(Stored entries)
== Segment start ==
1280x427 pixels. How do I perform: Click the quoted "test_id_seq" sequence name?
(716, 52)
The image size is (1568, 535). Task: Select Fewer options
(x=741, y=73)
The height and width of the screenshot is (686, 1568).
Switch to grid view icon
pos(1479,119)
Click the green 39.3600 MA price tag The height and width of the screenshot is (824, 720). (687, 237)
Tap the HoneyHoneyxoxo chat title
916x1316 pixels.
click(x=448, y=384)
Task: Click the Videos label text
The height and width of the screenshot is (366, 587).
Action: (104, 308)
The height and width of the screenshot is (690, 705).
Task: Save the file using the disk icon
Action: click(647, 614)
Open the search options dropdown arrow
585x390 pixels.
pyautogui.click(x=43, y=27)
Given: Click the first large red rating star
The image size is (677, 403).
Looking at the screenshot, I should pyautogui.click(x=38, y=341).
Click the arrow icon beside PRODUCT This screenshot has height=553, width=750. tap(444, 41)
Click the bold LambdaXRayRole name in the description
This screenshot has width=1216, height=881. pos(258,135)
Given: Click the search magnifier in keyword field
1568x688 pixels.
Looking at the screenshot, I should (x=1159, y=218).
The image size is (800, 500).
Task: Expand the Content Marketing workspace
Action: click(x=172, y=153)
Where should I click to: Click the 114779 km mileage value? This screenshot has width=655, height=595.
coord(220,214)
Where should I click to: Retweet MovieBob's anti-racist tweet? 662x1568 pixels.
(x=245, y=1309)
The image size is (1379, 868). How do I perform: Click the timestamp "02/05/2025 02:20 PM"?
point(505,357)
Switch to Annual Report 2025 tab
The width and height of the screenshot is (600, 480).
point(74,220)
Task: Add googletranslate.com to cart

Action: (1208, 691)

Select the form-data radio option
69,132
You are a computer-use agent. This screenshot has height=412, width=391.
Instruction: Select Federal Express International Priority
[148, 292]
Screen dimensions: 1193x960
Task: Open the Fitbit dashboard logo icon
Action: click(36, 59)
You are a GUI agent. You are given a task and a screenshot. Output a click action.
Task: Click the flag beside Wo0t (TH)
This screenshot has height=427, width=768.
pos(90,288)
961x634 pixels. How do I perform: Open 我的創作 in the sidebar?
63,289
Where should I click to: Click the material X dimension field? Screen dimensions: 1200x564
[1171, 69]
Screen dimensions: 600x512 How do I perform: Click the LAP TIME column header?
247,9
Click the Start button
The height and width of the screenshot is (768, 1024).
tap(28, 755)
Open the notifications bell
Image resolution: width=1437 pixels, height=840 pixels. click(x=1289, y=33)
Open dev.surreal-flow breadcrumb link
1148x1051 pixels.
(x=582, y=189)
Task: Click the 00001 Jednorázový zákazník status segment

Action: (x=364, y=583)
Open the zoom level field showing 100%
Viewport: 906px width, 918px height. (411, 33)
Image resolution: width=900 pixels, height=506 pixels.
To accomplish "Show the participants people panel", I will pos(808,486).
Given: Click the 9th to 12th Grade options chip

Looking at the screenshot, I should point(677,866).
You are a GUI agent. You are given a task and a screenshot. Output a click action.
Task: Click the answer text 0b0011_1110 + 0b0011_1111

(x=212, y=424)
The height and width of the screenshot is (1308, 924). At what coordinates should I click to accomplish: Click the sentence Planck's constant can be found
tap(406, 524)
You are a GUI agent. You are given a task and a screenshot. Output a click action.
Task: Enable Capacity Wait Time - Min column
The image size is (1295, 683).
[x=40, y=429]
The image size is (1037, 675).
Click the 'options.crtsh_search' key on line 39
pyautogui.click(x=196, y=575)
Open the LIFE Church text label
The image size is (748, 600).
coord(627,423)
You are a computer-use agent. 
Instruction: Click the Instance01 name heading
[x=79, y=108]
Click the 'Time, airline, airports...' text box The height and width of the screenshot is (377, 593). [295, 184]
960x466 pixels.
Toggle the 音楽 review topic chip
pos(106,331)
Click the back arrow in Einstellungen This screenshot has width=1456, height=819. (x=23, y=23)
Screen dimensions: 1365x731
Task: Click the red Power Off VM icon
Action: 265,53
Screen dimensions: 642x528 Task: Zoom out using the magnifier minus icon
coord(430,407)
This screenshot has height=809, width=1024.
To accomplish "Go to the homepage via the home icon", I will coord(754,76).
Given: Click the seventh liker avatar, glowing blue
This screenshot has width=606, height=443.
== Segment end ==
● WORK INSTRUCTION
Would you output all the records above exactly as written?

● ANSWER
1280x427 pixels. How do I perform: Click the quoted "test_id_seq" sequence name?
(716, 52)
The image size is (1568, 535). Task: Select Fewer options
(x=741, y=73)
The height and width of the screenshot is (686, 1568).
Switch to grid view icon
pos(1479,119)
Click the green 39.3600 MA price tag The height and width of the screenshot is (824, 720). (687, 237)
Tap the HoneyHoneyxoxo chat title
916x1316 pixels.
click(x=448, y=384)
Task: Click the Videos label text
The height and width of the screenshot is (366, 587).
Action: (104, 308)
The height and width of the screenshot is (690, 705).
Task: Save the file using the disk icon
Action: click(647, 614)
Open the search options dropdown arrow
585x390 pixels.
pyautogui.click(x=43, y=27)
Given: Click the first large red rating star
The image size is (677, 403).
Looking at the screenshot, I should pyautogui.click(x=38, y=341).
Click the arrow icon beside PRODUCT This screenshot has height=553, width=750. tap(444, 41)
Click the bold LambdaXRayRole name in the description
This screenshot has width=1216, height=881. pos(258,135)
Given: Click the search magnifier in keyword field
1568x688 pixels.
Looking at the screenshot, I should (x=1159, y=218).
The image size is (800, 500).
Task: Expand the Content Marketing workspace
Action: click(x=172, y=153)
Where should I click to: Click the 114779 km mileage value? This screenshot has width=655, height=595.
coord(220,214)
Where should I click to: Retweet MovieBob's anti-racist tweet? 662x1568 pixels.
(x=245, y=1309)
The image size is (1379, 868). How do I perform: Click the timestamp "02/05/2025 02:20 PM"?
point(505,357)
Switch to Annual Report 2025 tab
The width and height of the screenshot is (600, 480).
point(74,220)
Task: Add googletranslate.com to cart

Action: (1208, 691)

Select the form-data radio option
69,132
You are a computer-use agent. This screenshot has height=412, width=391.
Instruction: Select Federal Express International Priority
[148, 292]
Screen dimensions: 1193x960
Task: Open the Fitbit dashboard logo icon
Action: click(36, 59)
You are a GUI agent. You are given a task and a screenshot. Output a click action.
Task: Click the flag beside Wo0t (TH)
This screenshot has height=427, width=768.
pos(90,288)
961x634 pixels. How do I perform: Open 我的創作 in the sidebar?
63,289
Where should I click to: Click the material X dimension field? Screen dimensions: 1200x564
[1171, 69]
Screen dimensions: 600x512 How do I perform: Click the LAP TIME column header?
247,9
Click the Start button
The height and width of the screenshot is (768, 1024).
tap(28, 755)
Open the notifications bell
Image resolution: width=1437 pixels, height=840 pixels. click(x=1289, y=33)
Open dev.surreal-flow breadcrumb link
1148x1051 pixels.
(x=582, y=189)
Task: Click the 00001 Jednorázový zákazník status segment

Action: (x=364, y=583)
Open the zoom level field showing 100%
Viewport: 906px width, 918px height. (411, 33)
Image resolution: width=900 pixels, height=506 pixels.
To accomplish "Show the participants people panel", I will pos(808,486).
Given: Click the 9th to 12th Grade options chip

Looking at the screenshot, I should point(677,866).
You are a GUI agent. You are given a task and a screenshot. Output a click action.
Task: Click the answer text 0b0011_1110 + 0b0011_1111

(x=212, y=424)
The height and width of the screenshot is (1308, 924). At what coordinates should I click to accomplish: Click the sentence Planck's constant can be found
tap(406, 524)
You are a GUI agent. You are given a task and a screenshot. Output a click action.
Task: Enable Capacity Wait Time - Min column
The image size is (1295, 683).
[x=40, y=429]
The image size is (1037, 675).
Click the 'options.crtsh_search' key on line 39
pyautogui.click(x=196, y=575)
Open the LIFE Church text label
The image size is (748, 600).
coord(627,423)
You are a computer-use agent. 
Instruction: Click the Instance01 name heading
[x=79, y=108]
Click the 'Time, airline, airports...' text box The height and width of the screenshot is (377, 593). [295, 184]
960x466 pixels.
Toggle the 音楽 review topic chip
pos(106,331)
Click the back arrow in Einstellungen This screenshot has width=1456, height=819. (x=23, y=23)
Screen dimensions: 1365x731
Task: Click the red Power Off VM icon
Action: 265,53
Screen dimensions: 642x528 Task: Zoom out using the magnifier minus icon
coord(430,407)
This screenshot has height=809, width=1024.
To accomplish "Go to the homepage via the home icon", I will coord(754,76).
Given: Click the seventh liker avatar, glowing blue
This screenshot has width=606, height=443.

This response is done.